• [Problem requirements]:
Set down all of the records below exactly, please, omitting the images.
BEGIN Data to use
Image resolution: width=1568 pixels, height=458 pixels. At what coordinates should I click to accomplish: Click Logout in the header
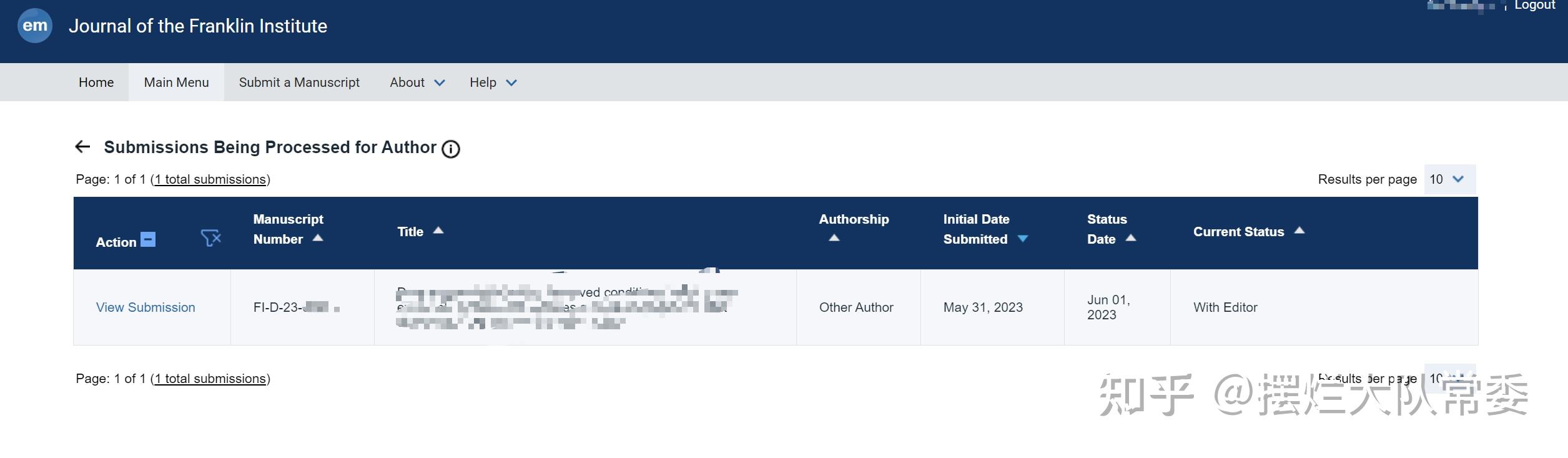point(1535,6)
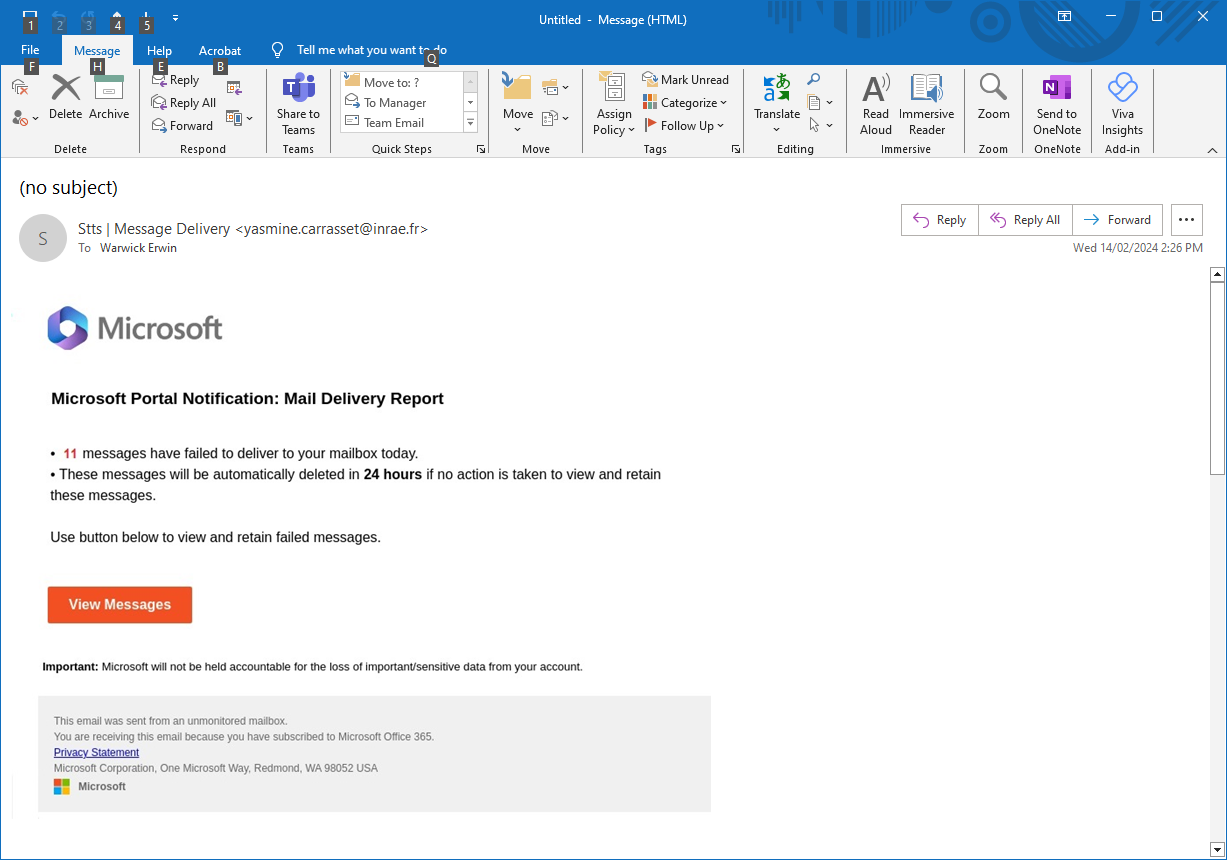The height and width of the screenshot is (860, 1227).
Task: Open the email in Immersive Reader
Action: [926, 105]
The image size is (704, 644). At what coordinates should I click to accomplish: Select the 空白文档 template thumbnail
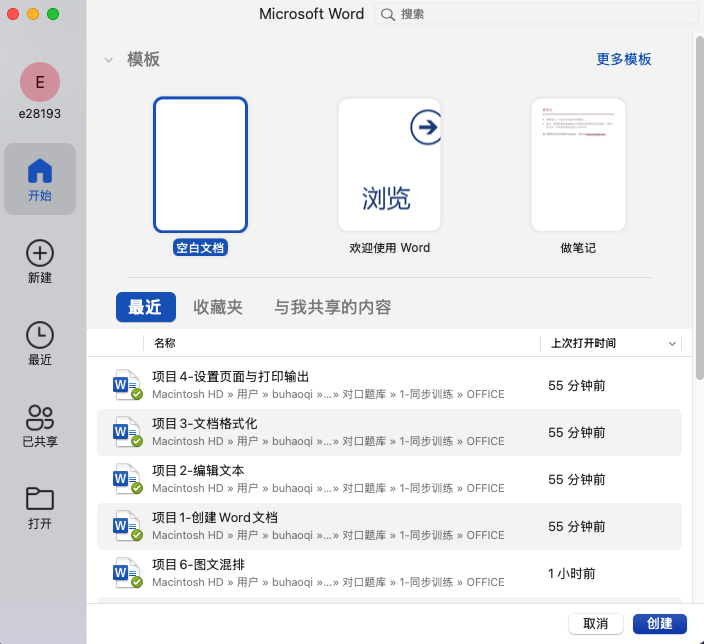click(x=200, y=165)
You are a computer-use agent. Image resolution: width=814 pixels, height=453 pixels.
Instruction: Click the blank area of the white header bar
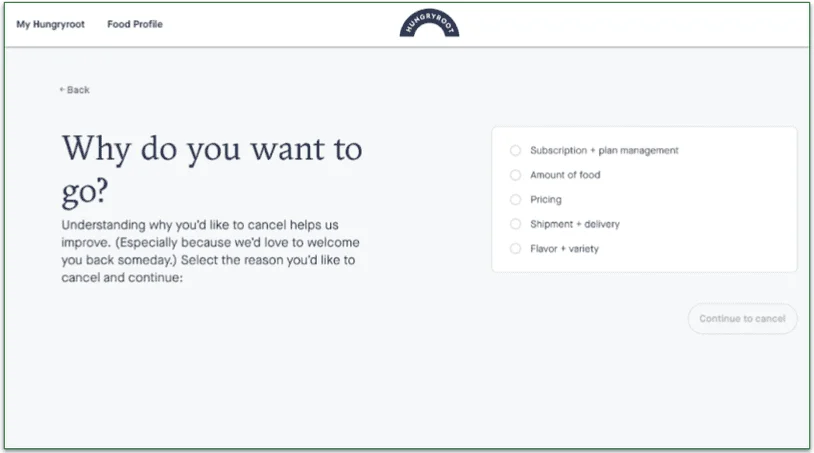point(620,24)
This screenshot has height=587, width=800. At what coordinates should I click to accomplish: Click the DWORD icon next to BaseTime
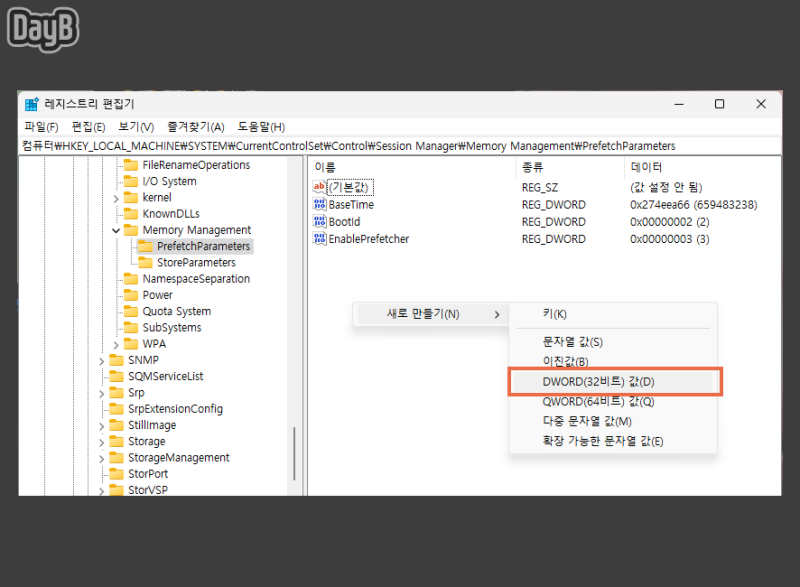320,204
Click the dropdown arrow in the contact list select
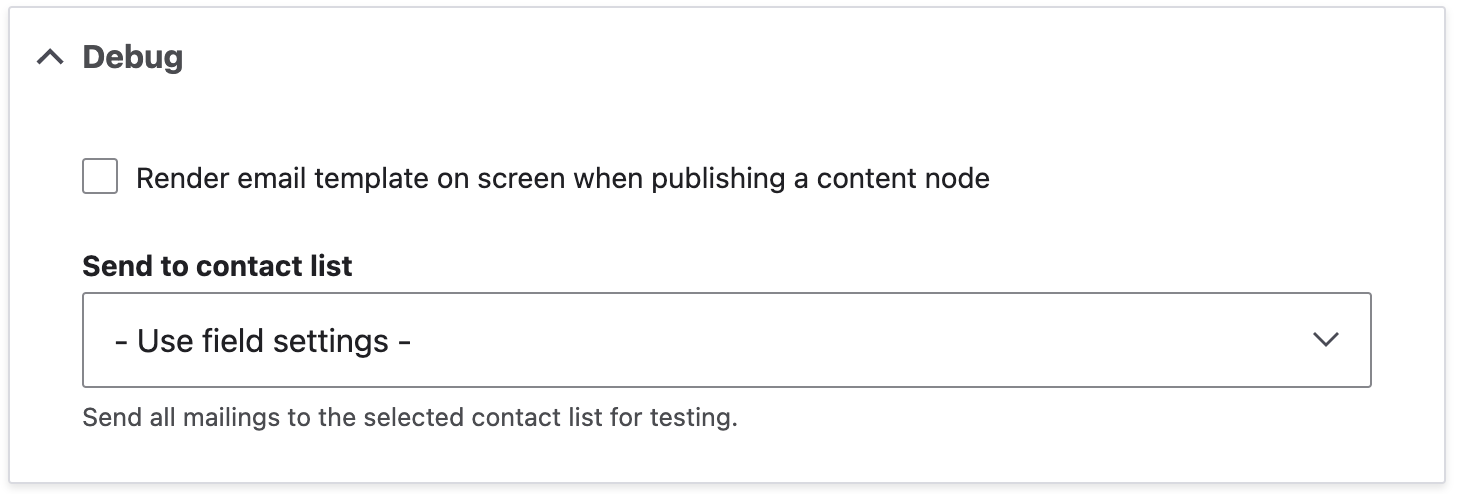1458x494 pixels. [x=1326, y=340]
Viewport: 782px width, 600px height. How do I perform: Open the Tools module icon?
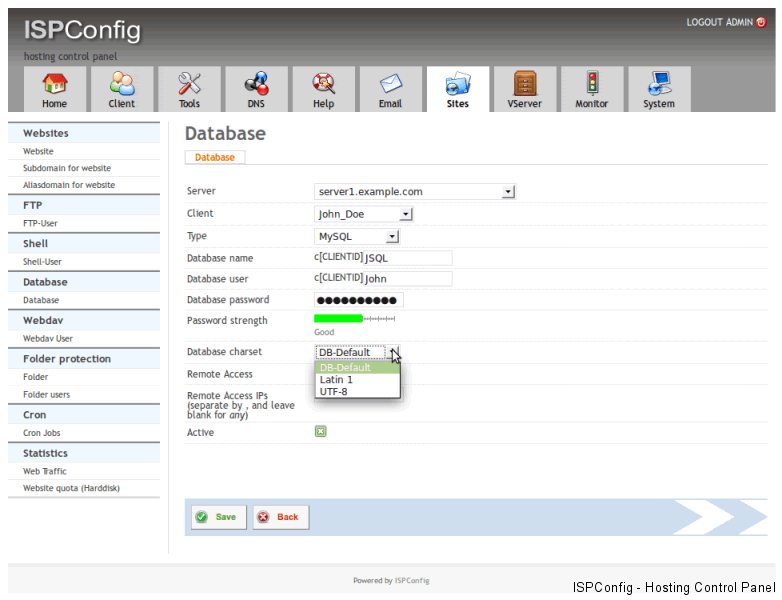[189, 83]
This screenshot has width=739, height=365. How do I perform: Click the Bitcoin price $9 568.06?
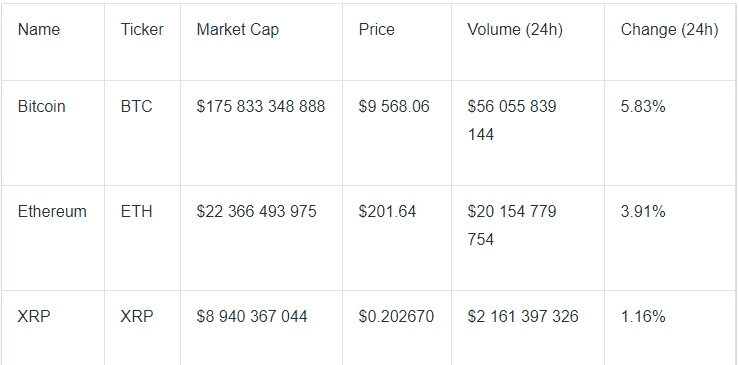(394, 107)
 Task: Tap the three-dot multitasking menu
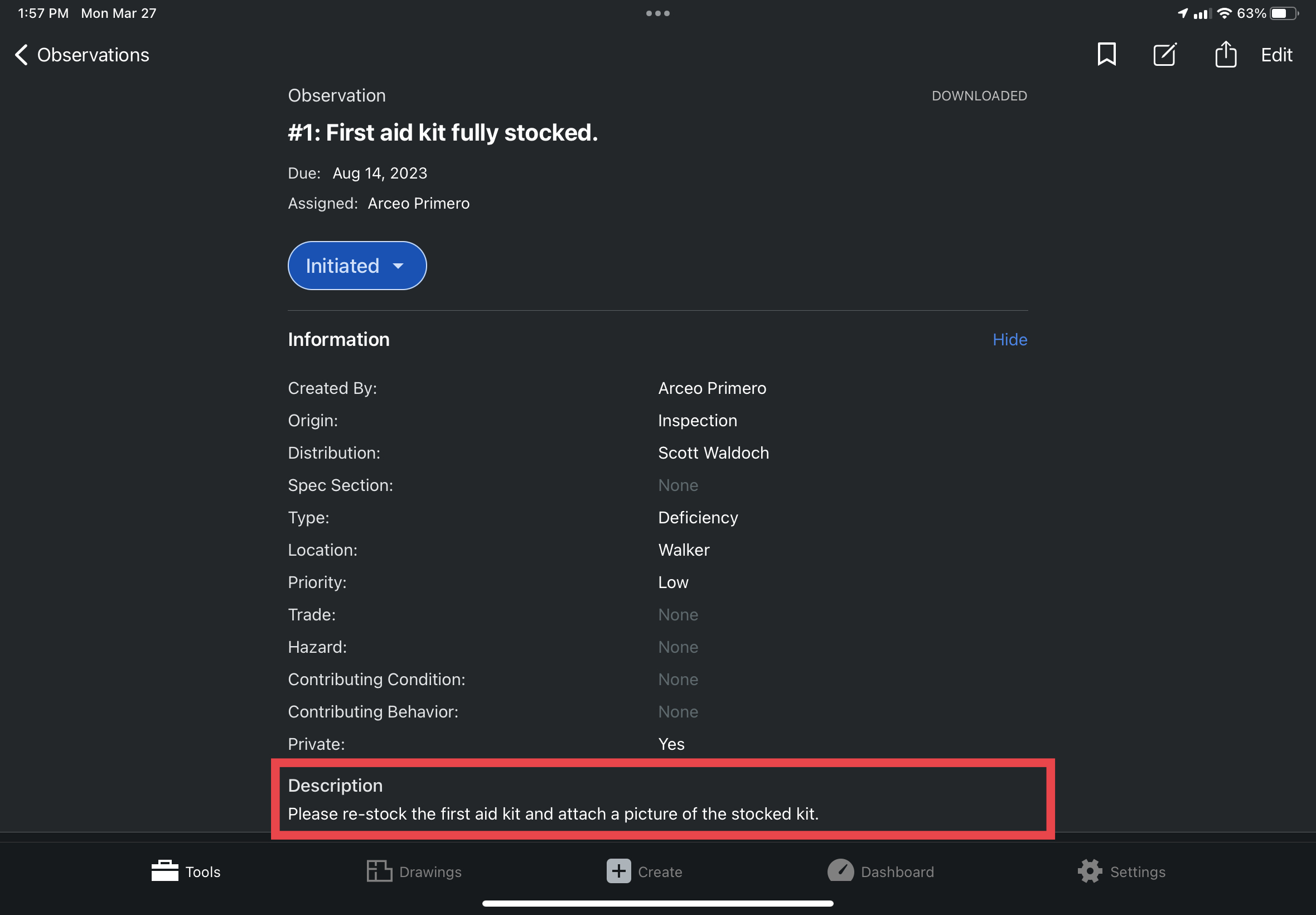click(657, 13)
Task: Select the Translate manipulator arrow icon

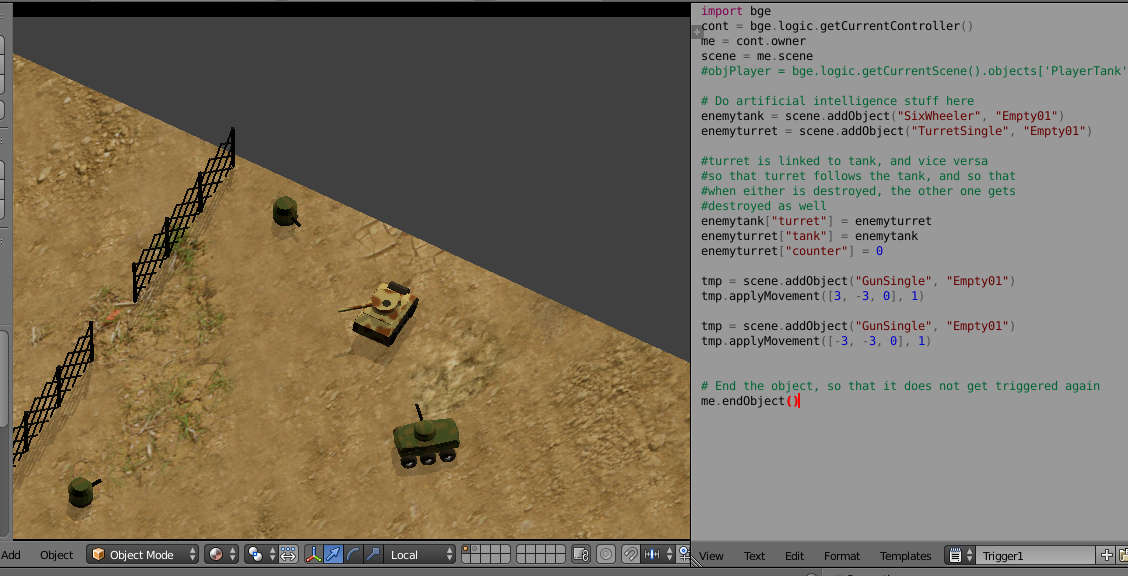Action: coord(334,554)
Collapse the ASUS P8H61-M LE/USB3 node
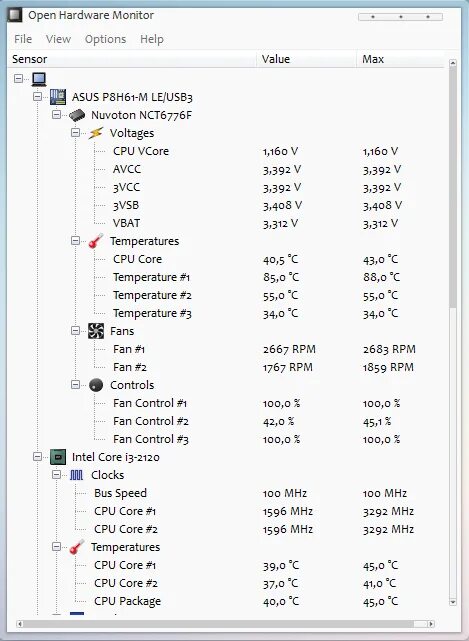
END Data to use
• [Task output]:
Image resolution: width=1568 pixels, height=458 pixels. At what coordinates should I click to accomplish: Click Logout in the header
point(1535,6)
The height and width of the screenshot is (860, 1227).
Task: Open the email in Immersive Reader
Action: [926, 105]
The image size is (704, 644). At what coordinates should I click to accomplish: Select the 空白文档 template thumbnail
click(x=200, y=165)
You are a computer-use agent. Image resolution: width=814 pixels, height=453 pixels.
Instruction: Click the blank area of the white header bar
point(620,24)
This screenshot has height=587, width=800. At what coordinates should I click to accomplish: Click the DWORD icon next to BaseTime
320,204
Click the dropdown arrow in the contact list select
1458x494 pixels. [x=1326, y=340]
Viewport: 782px width, 600px height. How do I perform: Open the Tools module icon?
[189, 83]
This screenshot has width=739, height=365. How do I perform: Click the Bitcoin price $9 568.06?
(394, 107)
 Task: Tap the three-dot multitasking menu
click(657, 13)
Task: Select the Translate manipulator arrow icon

Action: coord(334,554)
Collapse the ASUS P8H61-M LE/USB3 node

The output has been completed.